The main function, located in the <process_name>_vap.c file and shown in the following figure, ADI PCM Main Flowchart, sets hooks that are to be used in the process and calls dsproc_main which serves as the entry point to ADI’s data processing pipeline. The data_consolidator main function consists of a call to dsproc_main with no hooks set. The functions used to set the hooks are described in section Dsproc_main.

ADI main flowchart

ADI PCM Main Flowchart

Dsproc_main

The process diagram of the dsproc_main function is represented in the following figure ADI dsproc_main Flowchart. The dsproc_main function calls ADI’s data processing modules (functions prefixed with dsproc_) and the hook functions that were set in in Main(). The functions shown in gray are implemented in both transform and retriever process models (i.e., templates run with -t options equal to either transform or retriever). The functions shown in blue are only relevant to a transform process model, while the orange functions represent hooks available to both retriever and transform templates, but for which a hook is not automatically set in, nor are functions defined in Main(). If one of these hooks are needed, the developer will need to update the main() function to set these hooks and add the functions and prototypes for the hooks to the project.

Dsproc main flowchart

ADI dsproc_main Flowchart

The process interval indicated represents the size of the chunks of data that will be processed and the size of the output file produced. Note that the data processing is performed within these process interval chunks. The figure above, ADI dsprov_main Flowchart, also illustrates the flow of data within a given process interval in the context of the internal data structures, which are noted in italicized text between the function calls. These structures include a retrieved data structure (ret_data) that stores the information in the format in which it was pulled from the input files, a transformed data structure (trans_data) that stores the data after any coordinate dimension transformations defined in the PCM have been applied, and the output data structure (out_data), which is the structure from which output files are created. While only the most relevant of these structures is passed into a particular hook, once a structure has been created the variables within that structure are available to hooks downstream of its creation point via variable access functions provided by the libdsproc3 library. These functions are discussed in more detail in the section ADI Data System Process Library.

Supporting Data

!!!I need to rewrite this so it is a general description of the parameters made available to the developer through the use of header files in C and structures in Python and IDL!!!
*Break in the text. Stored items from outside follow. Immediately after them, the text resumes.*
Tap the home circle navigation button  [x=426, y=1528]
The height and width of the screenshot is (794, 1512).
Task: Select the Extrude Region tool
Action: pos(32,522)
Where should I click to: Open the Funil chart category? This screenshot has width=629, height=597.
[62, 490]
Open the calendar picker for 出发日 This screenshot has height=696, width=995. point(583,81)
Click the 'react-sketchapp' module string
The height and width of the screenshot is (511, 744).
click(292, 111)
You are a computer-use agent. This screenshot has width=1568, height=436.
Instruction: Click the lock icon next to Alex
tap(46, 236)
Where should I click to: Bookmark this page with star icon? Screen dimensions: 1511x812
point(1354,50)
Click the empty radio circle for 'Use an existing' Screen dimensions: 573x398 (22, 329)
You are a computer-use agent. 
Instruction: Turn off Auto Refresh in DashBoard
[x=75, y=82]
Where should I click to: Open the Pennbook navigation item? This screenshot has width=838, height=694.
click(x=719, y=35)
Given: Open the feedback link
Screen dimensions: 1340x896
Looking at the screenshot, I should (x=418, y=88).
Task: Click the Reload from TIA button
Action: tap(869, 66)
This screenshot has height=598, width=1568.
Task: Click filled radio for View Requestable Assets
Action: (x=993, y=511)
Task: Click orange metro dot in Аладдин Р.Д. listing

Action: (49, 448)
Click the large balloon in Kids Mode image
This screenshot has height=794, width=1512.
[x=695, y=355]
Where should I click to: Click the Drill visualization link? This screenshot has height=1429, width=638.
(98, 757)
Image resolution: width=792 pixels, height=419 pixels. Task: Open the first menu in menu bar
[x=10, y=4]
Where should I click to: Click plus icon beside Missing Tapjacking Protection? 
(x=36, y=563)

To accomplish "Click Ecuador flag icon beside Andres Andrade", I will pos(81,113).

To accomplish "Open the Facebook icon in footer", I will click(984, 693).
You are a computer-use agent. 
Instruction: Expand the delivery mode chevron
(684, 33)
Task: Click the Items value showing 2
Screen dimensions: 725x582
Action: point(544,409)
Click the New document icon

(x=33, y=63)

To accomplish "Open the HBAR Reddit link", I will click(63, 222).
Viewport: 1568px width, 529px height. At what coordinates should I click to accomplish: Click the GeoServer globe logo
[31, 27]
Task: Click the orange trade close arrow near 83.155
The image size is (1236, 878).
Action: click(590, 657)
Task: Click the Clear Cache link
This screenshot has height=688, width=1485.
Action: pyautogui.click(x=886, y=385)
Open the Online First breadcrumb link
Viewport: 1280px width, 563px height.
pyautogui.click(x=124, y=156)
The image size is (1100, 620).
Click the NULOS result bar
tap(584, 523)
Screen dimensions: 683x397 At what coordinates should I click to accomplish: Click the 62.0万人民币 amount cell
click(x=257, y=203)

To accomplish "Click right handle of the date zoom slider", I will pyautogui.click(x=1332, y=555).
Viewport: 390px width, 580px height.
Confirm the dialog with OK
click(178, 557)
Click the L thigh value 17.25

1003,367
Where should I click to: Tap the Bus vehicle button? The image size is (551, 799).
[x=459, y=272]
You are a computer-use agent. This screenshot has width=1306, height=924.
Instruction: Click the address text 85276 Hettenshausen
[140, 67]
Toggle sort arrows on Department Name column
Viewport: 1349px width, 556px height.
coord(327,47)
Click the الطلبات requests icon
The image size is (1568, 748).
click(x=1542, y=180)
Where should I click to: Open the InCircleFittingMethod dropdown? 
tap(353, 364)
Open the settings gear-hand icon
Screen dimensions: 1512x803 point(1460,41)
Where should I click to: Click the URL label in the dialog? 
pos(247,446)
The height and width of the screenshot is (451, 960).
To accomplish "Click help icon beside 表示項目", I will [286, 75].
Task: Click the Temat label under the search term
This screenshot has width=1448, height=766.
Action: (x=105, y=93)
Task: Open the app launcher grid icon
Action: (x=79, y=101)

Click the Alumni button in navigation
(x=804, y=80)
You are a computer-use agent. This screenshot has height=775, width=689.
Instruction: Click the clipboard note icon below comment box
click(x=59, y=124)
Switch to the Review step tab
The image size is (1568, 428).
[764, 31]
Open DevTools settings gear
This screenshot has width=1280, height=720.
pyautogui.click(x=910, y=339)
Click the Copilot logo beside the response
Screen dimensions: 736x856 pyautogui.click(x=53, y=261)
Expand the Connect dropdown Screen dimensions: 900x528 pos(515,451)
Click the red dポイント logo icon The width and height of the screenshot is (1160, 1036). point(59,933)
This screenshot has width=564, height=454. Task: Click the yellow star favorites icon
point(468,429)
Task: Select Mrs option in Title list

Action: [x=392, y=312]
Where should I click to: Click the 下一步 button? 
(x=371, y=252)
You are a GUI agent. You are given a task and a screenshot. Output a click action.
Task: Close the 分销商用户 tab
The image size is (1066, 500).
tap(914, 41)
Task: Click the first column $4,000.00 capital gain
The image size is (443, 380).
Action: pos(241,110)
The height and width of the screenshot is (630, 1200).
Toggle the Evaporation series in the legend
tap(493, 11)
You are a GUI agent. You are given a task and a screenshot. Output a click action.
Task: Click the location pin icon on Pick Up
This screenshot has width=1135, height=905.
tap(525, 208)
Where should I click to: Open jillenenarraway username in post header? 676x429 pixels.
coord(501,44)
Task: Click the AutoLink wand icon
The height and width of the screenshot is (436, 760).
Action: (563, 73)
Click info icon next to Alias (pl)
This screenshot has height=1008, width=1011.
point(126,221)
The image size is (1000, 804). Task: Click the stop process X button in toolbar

A main header file is created which contains prototypes of the hooks used by the process and data constants related to the process such as the process name and output datastream names and levels. Header files for each of the internal data structures (ret_data, trans_data, and out_data) are also created. These files provide data constants that allow the developer to access variables within the respective structures without defining their own environment variables.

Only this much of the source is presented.